The modern children’s clothing market is extraordinary in its volume and astonishing in its waste. Garments designed to last a single season. Fabrics that pill after three washes. Colours that fade before the first growth spurt. The price tag is low, but the cost - to the environment, to the people who make these clothes under conditions we would rather not examine, to our own sense of what things should be - is anything but.
We founded Maison Leopolda on a different premise: that fewer, better things are not a luxury but a form of common sense.
Consider what a timeless piece actually offers. A well-constructed coat in a neutral palette does not belong to spring 2026. It belongs to the child who wears it - this year, next year, and then to a younger sibling or cousin after that. Its value is not diminished by time; it is proven by it. The cost per wear of a garment that survives three children is a fraction of the disposable alternative that barely survives three months.

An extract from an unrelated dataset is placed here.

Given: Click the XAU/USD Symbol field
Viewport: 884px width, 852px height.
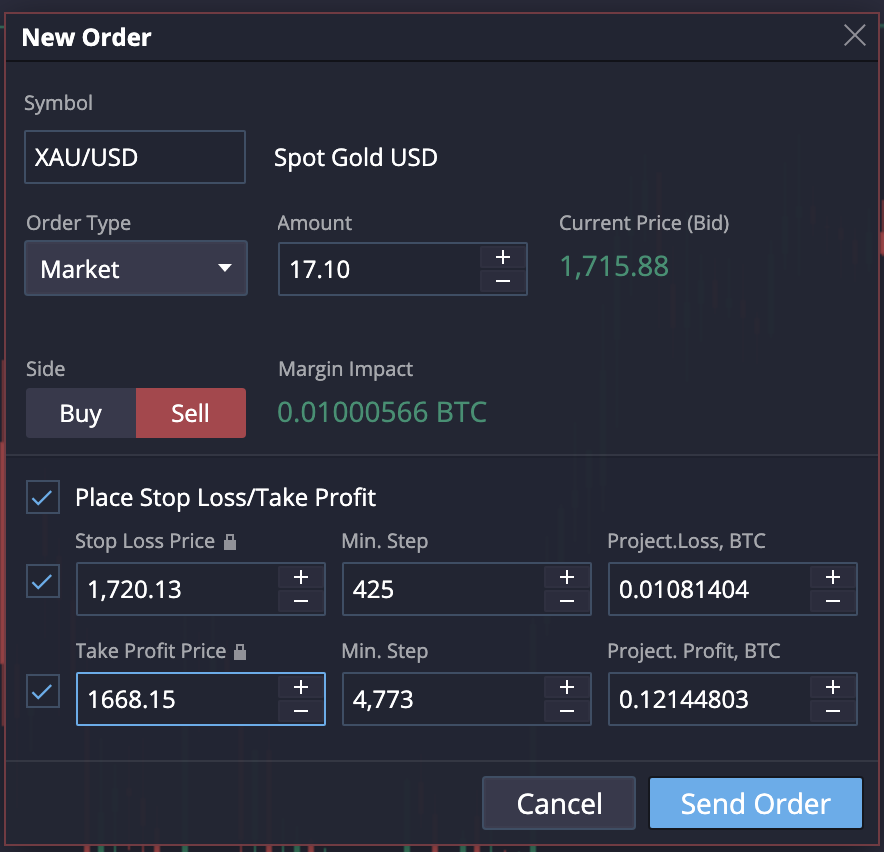Looking at the screenshot, I should 135,158.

There is also the matter of what we teach children by the clothes we choose for them. A wardrobe built on disposability says: things are replaceable, nothing needs caring for, quality is indistinguishable from quantity. A wardrobe built on intention says something different. It says that what we wear matters. That making things well matters. That looking after what we have is a kind of respect - for the object, for the hands that made it, for the world that provided the raw materials.
This is not an argument against joy, or colour, or the particular thrill of something new. It is an argument for editing. For choosing pieces that layer and combine across seasons, that adapt as the child grows, that feel as right on Monday morning as they do on Saturday afternoon. A wardrobe that works harder so that we - and the planet - don’t have to.
The most sustainable garment is the one that is never thrown away. It is worn, washed, loved, outgrown, and then it begins again.
That is the wardrobe we are building.